Decision Tree is a type of supervised learning algorithm that is mostly used for classification problems. This works for both categorical and continous dependent variables.

A decision tree is a graphical representation of all the possible solutions to a decision based on certain conditions.

What is Classification?

Classification is the process of dividing the datasets into different categories of groups by adding labels.

Types of classification -

  • Decision Tree
  • Random Forest
  • Naive Bayes
  • KNN

Dataset

We will be using a simple dataset to implement this algorithm. This dataset contains details of patient like Age, Sex, BP, Na_to_K and Drug column. Drug column has data as drugX, drugY, drugA, drugB and drugC. Using Decision Tree we will predict what drug to be given to the patient.

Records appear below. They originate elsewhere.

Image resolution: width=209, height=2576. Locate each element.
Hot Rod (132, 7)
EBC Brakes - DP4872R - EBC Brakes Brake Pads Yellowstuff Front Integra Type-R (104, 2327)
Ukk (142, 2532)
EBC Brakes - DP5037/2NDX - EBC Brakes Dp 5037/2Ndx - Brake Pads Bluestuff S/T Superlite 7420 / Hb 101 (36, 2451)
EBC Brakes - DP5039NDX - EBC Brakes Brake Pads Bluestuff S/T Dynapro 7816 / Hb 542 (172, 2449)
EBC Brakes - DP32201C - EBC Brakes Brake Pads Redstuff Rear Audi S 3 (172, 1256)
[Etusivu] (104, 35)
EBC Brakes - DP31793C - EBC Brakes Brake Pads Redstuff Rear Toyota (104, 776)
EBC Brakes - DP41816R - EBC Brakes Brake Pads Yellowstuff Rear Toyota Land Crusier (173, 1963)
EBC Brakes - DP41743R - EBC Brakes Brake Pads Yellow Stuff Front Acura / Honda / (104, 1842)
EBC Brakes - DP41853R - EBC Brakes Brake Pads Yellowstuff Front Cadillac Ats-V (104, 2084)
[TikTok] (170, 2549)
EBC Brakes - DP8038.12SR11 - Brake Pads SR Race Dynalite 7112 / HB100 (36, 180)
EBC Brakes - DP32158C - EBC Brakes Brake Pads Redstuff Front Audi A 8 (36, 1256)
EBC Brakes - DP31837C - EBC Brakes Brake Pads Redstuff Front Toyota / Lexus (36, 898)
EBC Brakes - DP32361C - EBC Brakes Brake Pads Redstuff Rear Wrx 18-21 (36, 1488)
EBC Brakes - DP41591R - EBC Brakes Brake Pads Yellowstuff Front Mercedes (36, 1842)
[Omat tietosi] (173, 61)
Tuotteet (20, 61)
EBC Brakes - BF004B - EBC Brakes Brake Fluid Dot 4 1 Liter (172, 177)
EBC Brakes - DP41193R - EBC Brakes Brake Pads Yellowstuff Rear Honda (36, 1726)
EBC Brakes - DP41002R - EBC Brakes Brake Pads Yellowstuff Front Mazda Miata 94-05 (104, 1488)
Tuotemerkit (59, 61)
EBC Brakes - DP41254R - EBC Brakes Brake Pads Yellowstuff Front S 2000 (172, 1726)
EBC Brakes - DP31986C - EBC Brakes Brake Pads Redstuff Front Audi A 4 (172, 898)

Download the dataset here.

So let’s begin here…

import numpy as np
import pandas as pd
import matplotlib.pyplot as plt

from sklearn.tree import DecisionTreeClassifier
from sklearn import tree
from sklearn import preprocessing
from sklearn.model_selection import train_test_split
from sklearn import metrics
from sklearn.externals.six import StringIO
import pydotplus
import matplotlib.image as mpimg

%matplotlib inline

Load Data

data = pd.read_csv('drug200.csv')
data.head()
Age Sex BP Cholesterol Na_to_K Drug
0 23 F HIGH HIGH 25.355 drugY
1 47 M LOW HIGH 13.093 drugC
2 47 M LOW HIGH 10.114 drugC
3 28 F NORMAL HIGH 7.798 drugX
4 61 F LOW HIGH 18.043 drugY

Dependent and Independent variables

X = data[['Age','Sex','BP','Cholesterol','Na_to_K']].values
y = data[['Drug']].values # Dependent variable
le_sex = preprocessing.LabelEncoder()
le_sex.fit(['F','M'])
X[:,1] = le_sex.transform(X[:,1])

le_BP = preprocessing.LabelEncoder()
le_BP.fit(['LOW','NORMAL','HIGH'])
X[:,2] = le_BP.transform(X[:,2])

le_Chol = preprocessing.LabelEncoder()
le_Chol.fit([ 'NORMAL', 'HIGH'])
X[:,3] = le_Chol.transform(X[:,3]) 

Train and Test data

X_train, X_test, y_train, y_test = train_test_split(X, y, test_size=0.3, random_state=1)

Define Model

model = DecisionTreeClassifier(criterion="entropy", max_depth = 4)

Fit Model

model.fit(X_train,y_train)
DecisionTreeClassifier(class_weight=None, criterion='entropy', max_depth=4,
            max_features=None, max_leaf_nodes=None,
            min_impurity_decrease=0.0, min_impurity_split=None,
            min_samples_leaf=1, min_samples_split=2,
            min_weight_fraction_leaf=0.0, presort=False, random_state=None,
            splitter='best')

Prediction

predTree = model.predict(X_test)

Accuracy

print("Decision Trees's Accuracy: ", metrics.accuracy_score(y_test, predTree))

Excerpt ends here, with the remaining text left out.